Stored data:
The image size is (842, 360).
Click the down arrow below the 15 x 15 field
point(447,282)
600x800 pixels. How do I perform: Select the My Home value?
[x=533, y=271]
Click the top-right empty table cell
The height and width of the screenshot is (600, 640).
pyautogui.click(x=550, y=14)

> _WHAT YOU SHOULD DO_:
Write out each line exactly, starting with the line that contains "600x800 pixels. How" and stopping after the last line of the data.

> _REPLY TO THE EXERCISE_:
600x800 pixels. How do I perform: Select the My Home value?
[x=533, y=271]
Click the top-right empty table cell
The height and width of the screenshot is (600, 640).
pyautogui.click(x=550, y=14)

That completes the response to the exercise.